Data from: Evolution of a complex phenotype with biphasic ontogeny: contribution of development versus function and climatic variation to skull modularity in toads

The theory of morphological integration and modularity predicts that if functional correlations among traits are relevant to mean population fitness, the genetic basis of development will be molded by stabilizing selection to match functional patterns. Yet, how much functional interactions actually shape the fitness landscape is still an open question. We used the anuran skull as a model of a complex phenotype for which we can separate developmental and functional modularity. We hypothesized that functional modularity associated to functional demands of the adult skull would overcome developmental modularity associated to bone origin at the larval phase because metamorphosis would erase the developmental signal. We tested this hypothesis in toad species of the Rhinella granulosa complex using species phenotypic correlation pattern (P-matrices). Given that the toad species are distributed in very distinct habitats and the skull has important functions related to climatic conditions, we also hypothesized that differences in skull trait covariance pattern are associated to differences in climatic variables among species. Functional and hormonal-regulated modules are more conspicuous than developmental modules only when size variation is retained on species P-matrices. Without size variation, there is a clear modularity signal of developmental units, but most species have the functional model as the best supported by empirical data without allometric size variation. Closely related toad species have more similar climatic niches and P-matrices than distantly related species, suggesting phylogenetic niche conservatism. We infer that the modularity signal due to embryonic origin of bones, which happens early in ontogeny, is blurred by the process of growth that occurs later in ontogeny. We suggest that the species differing in the preferred modularity model have different demands on the orbital functional unit and that species contrasting in climate are subjected to divergent patterns of natural selection associated to neurocranial allometry and T3 hormone regulation.

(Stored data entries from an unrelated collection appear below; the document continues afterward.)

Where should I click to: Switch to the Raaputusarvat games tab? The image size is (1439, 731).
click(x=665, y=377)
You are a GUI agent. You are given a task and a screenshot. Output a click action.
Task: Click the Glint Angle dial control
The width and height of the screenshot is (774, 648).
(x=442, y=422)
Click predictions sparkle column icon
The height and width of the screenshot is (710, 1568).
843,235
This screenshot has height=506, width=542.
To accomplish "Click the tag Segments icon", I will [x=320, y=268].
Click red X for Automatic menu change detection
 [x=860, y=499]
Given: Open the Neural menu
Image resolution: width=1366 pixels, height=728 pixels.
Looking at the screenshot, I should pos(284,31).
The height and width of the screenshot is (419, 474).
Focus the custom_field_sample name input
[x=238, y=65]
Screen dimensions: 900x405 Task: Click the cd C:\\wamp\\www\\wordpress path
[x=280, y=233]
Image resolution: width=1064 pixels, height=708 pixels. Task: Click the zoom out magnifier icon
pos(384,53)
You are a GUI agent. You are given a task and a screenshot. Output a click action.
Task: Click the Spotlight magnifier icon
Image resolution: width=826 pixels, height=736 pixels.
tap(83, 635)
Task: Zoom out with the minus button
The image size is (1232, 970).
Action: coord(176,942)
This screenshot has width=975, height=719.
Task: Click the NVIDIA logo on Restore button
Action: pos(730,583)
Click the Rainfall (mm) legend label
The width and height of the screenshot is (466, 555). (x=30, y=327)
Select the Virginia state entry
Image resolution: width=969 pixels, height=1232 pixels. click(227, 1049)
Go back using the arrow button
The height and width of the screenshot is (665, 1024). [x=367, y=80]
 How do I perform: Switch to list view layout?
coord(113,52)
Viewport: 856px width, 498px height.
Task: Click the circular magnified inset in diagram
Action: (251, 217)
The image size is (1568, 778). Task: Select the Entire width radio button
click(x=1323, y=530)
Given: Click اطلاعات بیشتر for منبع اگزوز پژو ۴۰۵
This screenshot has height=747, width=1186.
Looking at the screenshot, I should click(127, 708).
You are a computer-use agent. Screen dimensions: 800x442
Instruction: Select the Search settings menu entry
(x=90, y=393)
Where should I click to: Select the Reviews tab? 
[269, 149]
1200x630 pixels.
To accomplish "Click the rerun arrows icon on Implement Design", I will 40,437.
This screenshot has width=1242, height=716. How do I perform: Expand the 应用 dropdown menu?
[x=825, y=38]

形态整合与模块化（morphological integration and modularity）理论预测，若性状间的功能关联与种群平均适合度相关，发育的遗传基础将受到稳定选择（stabilizing selection）的塑造，以匹配功能模式。然而，功能交互实际在多大程度上塑造适合度景观（fitness landscape），仍是一个悬而未决的问题。我们以无尾两栖动物（anuran）头骨作为复杂表型的研究模型，借此可区分发育模块化（developmental modularity）与功能模块化（functional modularity）。我们提出假说：与成体头骨功能需求相关的功能模块化，将凌驾于与幼体阶段骨起源（bone origin）相关的发育模块化之上，因为变态发育（metamorphosis）会抹去发育相关的信号。我们利用格拉努莱萨蟾蜍（Rhinella granulosa）复合群的蟾蜍物种，通过物种的表型相关矩阵（P-matrices）对该假说进行了检验。鉴于该类蟾蜍分布于差异显著的生境，且头骨功能与气候条件密切相关，我们还提出另一假说：不同物种间头骨性状协方差模式的差异，与其所处气候变量（climatic variables）的差异存在关联。仅当物种的P矩阵保留尺寸变异信息时，受功能与激素调控的模块才会比发育模块更为显著。若去除尺寸变异，则可清晰观测到发育单元的模块化信号；但在排除异速生长尺寸变异（allometric size variation）的经验数据中，绝大多数物种的最优支持模型为功能模式。亲缘关系较近的蟾蜍物种，其气候生态位（climatic niches）与P矩阵均较远缘物种更为相似，这暗示了系统发育生态位保守性（phylogenetic niche conservatism）。我们推断，源于骨骼胚胎起源的模块化信号（该信号在个体发育（ontogeny）早期即出现），会被个体发育后期的生长过程所掩盖。我们提出，偏好不同模块化模型的物种，其眼眶功能单元的需求存在差异；而气候特征存在显著差异的物种，则受到与神经颅异速生长（neurocranial allometry）及三碘甲状腺原氨酸（T3）激素调控相关的趋异自然选择模式的作用。